Abstract Glioblastomas are known to be highly therapy resistant tumors. The description of tumor microtubes (TMs) as long cellular protrusions that connect glioblastoma cells to a network resistant against all standard therapies advanced the basic biological understanding of the disease and offers a new therapeutic target. An antisense oligonucleotide (ASO) against the production of a protein involved in formation and function of TMs was developed and tested in a xenograft mouse model of human glioblastoma cells. After the implantation of fluorescent tumor cells under a chronic cranial window and the establishment of the tumor, the ASO treatment was started with a continuous micropump application directly into the central nervous system (CNS) and treatment effects were observed in a two-photon microscope. Furthermore, co-treatment with irradiation was tested and tumor size as well as protein expression evaluated in and ex vivo. This led to the conclusion that the setup of combined continuous pump application and two photon microscopy is technically feasible and tolerable.

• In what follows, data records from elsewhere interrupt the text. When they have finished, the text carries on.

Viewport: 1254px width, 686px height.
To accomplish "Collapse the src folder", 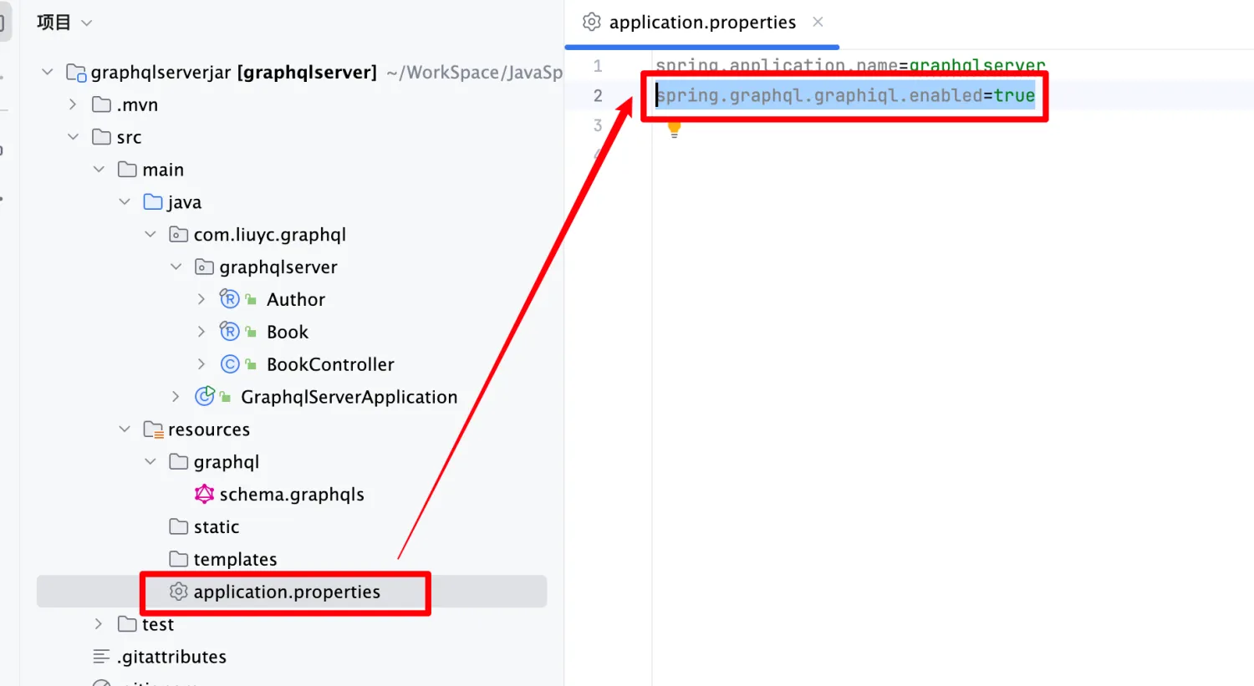I will point(74,136).
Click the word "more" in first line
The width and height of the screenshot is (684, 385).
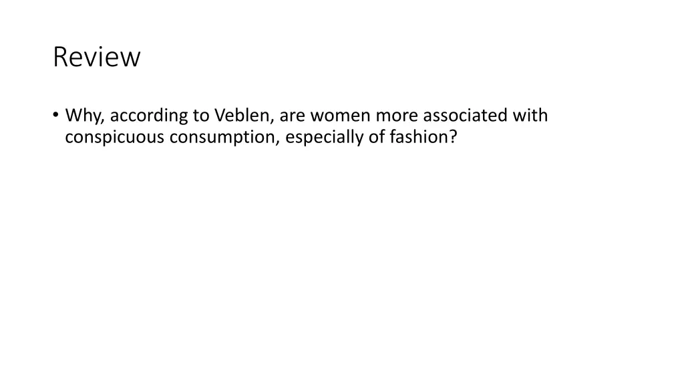[396, 116]
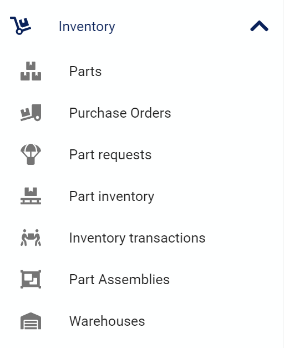Collapse the Inventory section chevron
Image resolution: width=284 pixels, height=348 pixels.
coord(259,26)
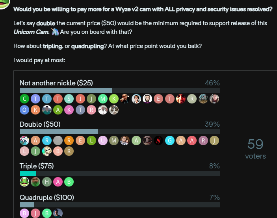Click the "U" avatar under Double ($50)
The image size is (277, 218).
[102, 140]
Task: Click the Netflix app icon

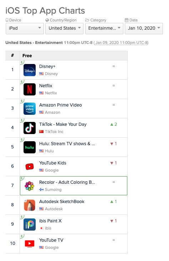Action: (30, 89)
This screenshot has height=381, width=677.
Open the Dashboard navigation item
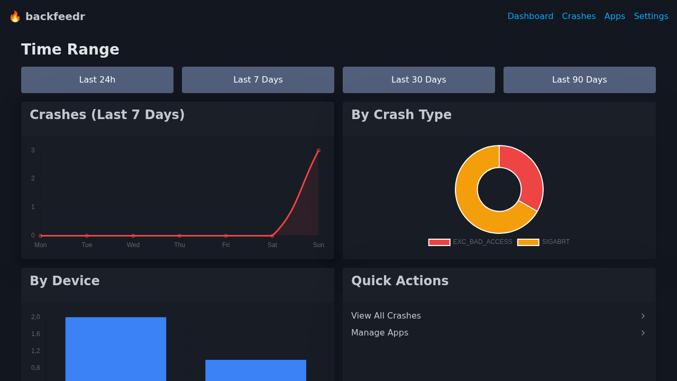(530, 16)
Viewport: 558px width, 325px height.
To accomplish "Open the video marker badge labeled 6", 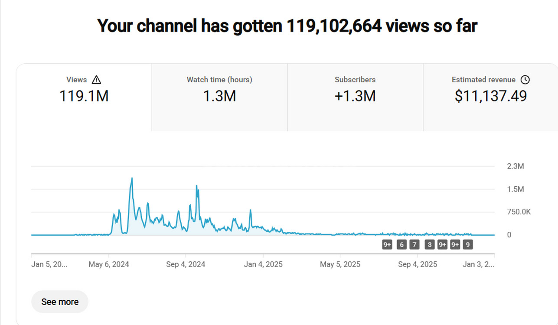I will [401, 245].
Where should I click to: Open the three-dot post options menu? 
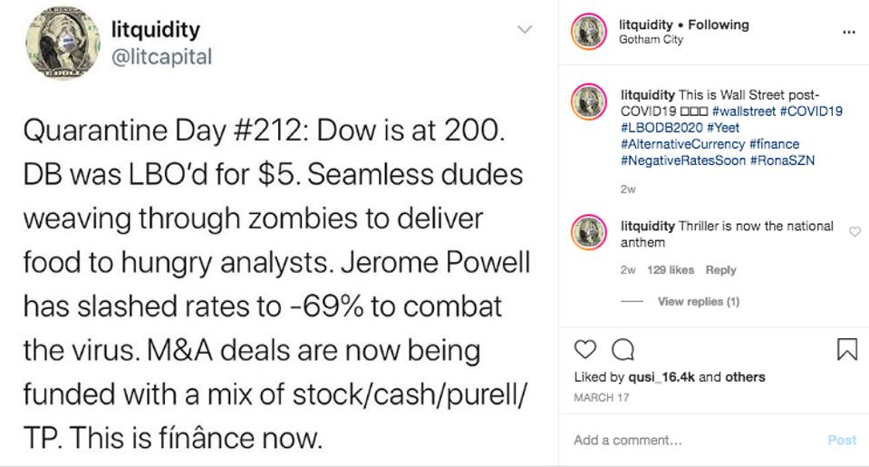point(848,32)

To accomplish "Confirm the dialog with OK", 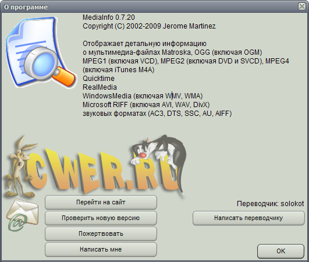I will (280, 251).
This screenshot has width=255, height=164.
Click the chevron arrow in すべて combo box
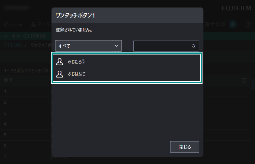(116, 46)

It offers the possibility of applying compounds directly into the CNS under live and longitudinal readouts. The fluorescently tagged ASO was traced in the brain parenchyma over weeks proving a high stability of the compound. In combination with radiotherapy, animals treated with the active ASO against the protein of formation and function of TMs showed a smaller tumor size than animals treated with radiotherapy and the non-targeting ASO. The targeted protein was expressed less in the treated animals then the animals receiving the control ASO and the extend of protein expression correlated with tumor size. Hence, after successful therapies with ASOs in other neurologic diseases and the need for better therapeutic options for glioblastoma patients, the development of an ASO against a protein involved in the TM formation and function offers a new therapeutic option with high translational potential.